* STATED EXERCISE 1 *
According to the consul-api-gateway issue, what happens after the cryptographic verification of the leaf certs using the requested root cert?
* STATED EXERCISE 2 *
List each software component named under the environment details of the consul-api-gateway issue, along with its given version.
* STATED EXERCISE 3 *
Write what comes next in the consul-api-gateway issue, starting after its final line.

I expected to have the HTTPRoute add an upstream to my service and be able to access the service over HTTPS.

Environment details

  • consul-api-gateway version: v0.2.1
  • Kubernetes version: v1.22.9-eks-a64ea69
  • Consul Server version: v1.12.0
  • Consul-K8s version: v0.44.0
  • Cloud Provider (If self-hosted, the Kubernetes provider utilized): EKS, AKS, GKE, OpenShift (and version), Rancher (and version), TKGI (and version): EKS v1.22.9

Additional Context

You can find the full deployment (including Vault PKI secrets engine setup and certificate generation) at joatmon08/hashicorp-stack-demoapp.

So, this is likely coming from an issue with our server-side mTLS verification for SDS. Besides using our root cert for crypto verification, we use the root and leaf cert SPIFFE urls to verify the identity of a known gateway as well as ensure that it has the ability to request certain certificates. This identity verification happens after the cryptographic verification of the leaf certs using the requested root cert.

Included in the ID check is this bit:

if uri.Host != spiffeCA.Host {
logger.Warn("found mismatching spiffe hosts, skipping", "caHost", spiffeCA.Host, "clientHost", uri.Host)

* DATA LINES *

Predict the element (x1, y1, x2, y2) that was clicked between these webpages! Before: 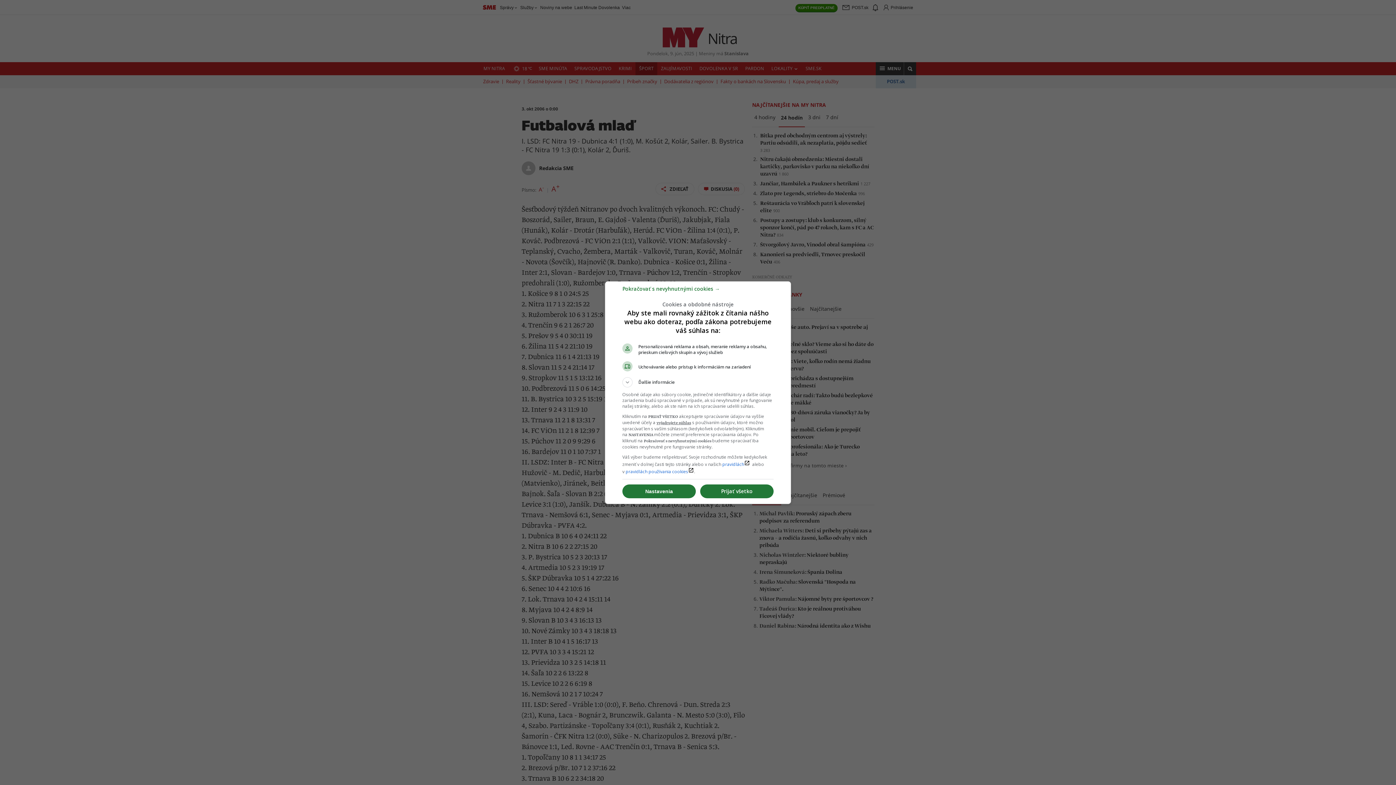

---

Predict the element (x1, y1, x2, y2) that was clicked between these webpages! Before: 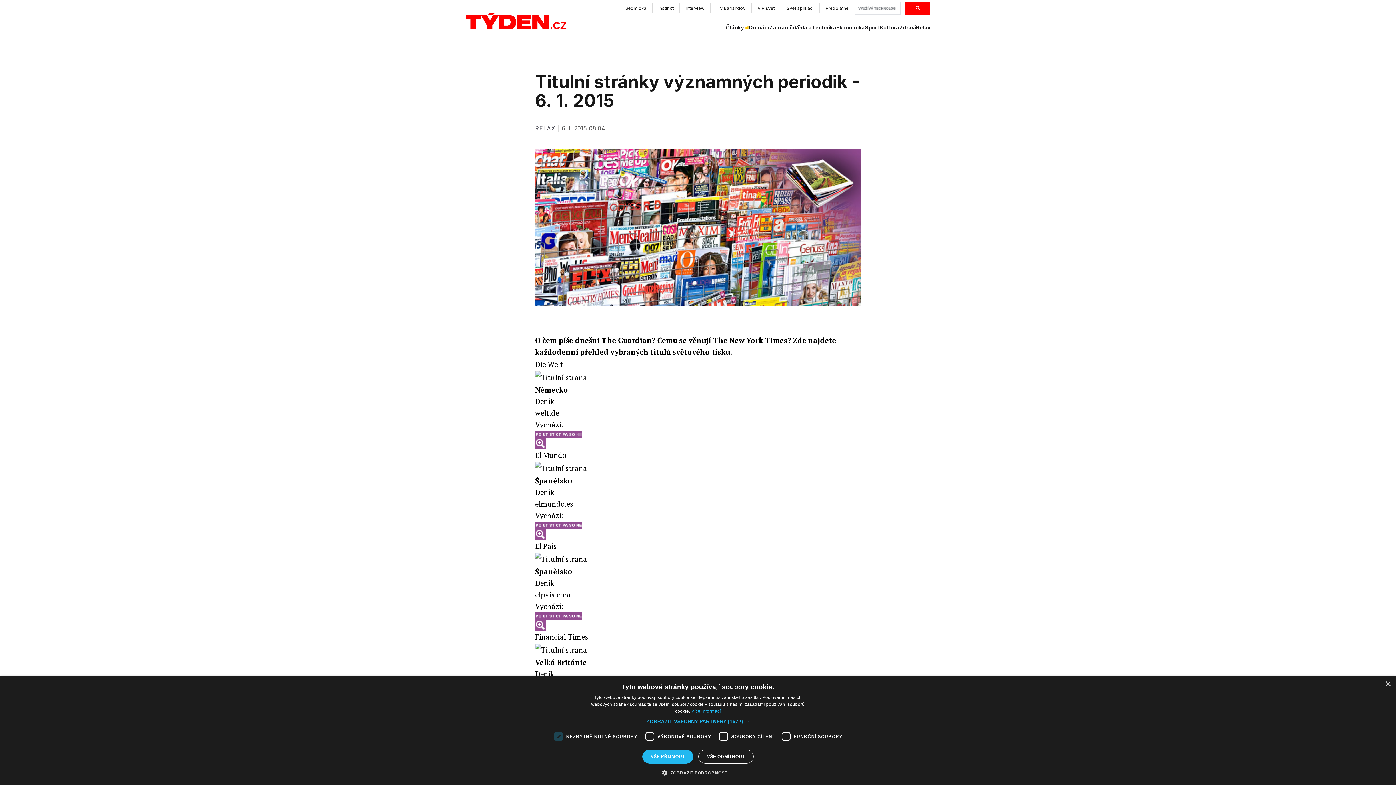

==

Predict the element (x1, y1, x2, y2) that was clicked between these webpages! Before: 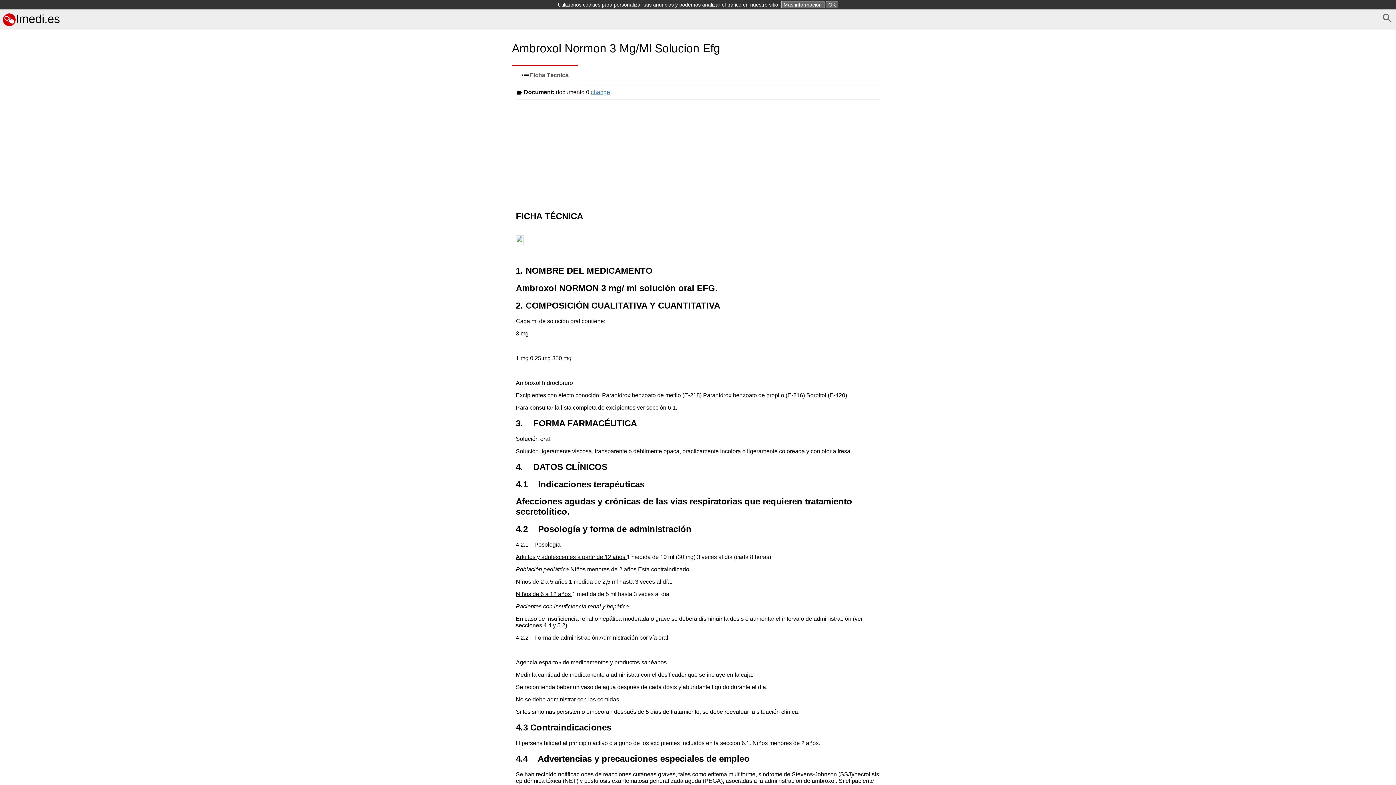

* RIGHT ANSWER 1 *
Identity verification happens, using the root and leaf cert SPIFFE URLs.

* RIGHT ANSWER 2 *
- consul-api-gateway: v0.2.1
- Kubernetes: v1.22.9-eks-a64ea69
- Consul Server: v1.12.0
- Consul-K8s: v0.44.0
- Cloud Provider: EKS v1.22.9

* RIGHT ANSWER 3 *
continue
}

where spiffeCA comes from the connect root cert from Consul (in this case, backed by Vault's PKI infrastructure). It seems like the root CA for connect in this case has no SPIFFE identifier (probably due to the particularities of the Vault setup), though Consul generally has one when using its default PKI setup. I think this means that we can't always assume that the root actually has such an identifier.

My suggestion is that we consider just dropping this particular check and ignore the "host" part of the SPIFFE url in the client cert. We'd still use the rest of the SPIFFE path for identifying the namespace/name of the deployed gateway and aligning it with our gateway configuration, but we should be able to ignore the need for a root CA SPIFFE component and only leverage the CA for cryptographic verification. So, TLDR; just remove the above lines and I think we should be good.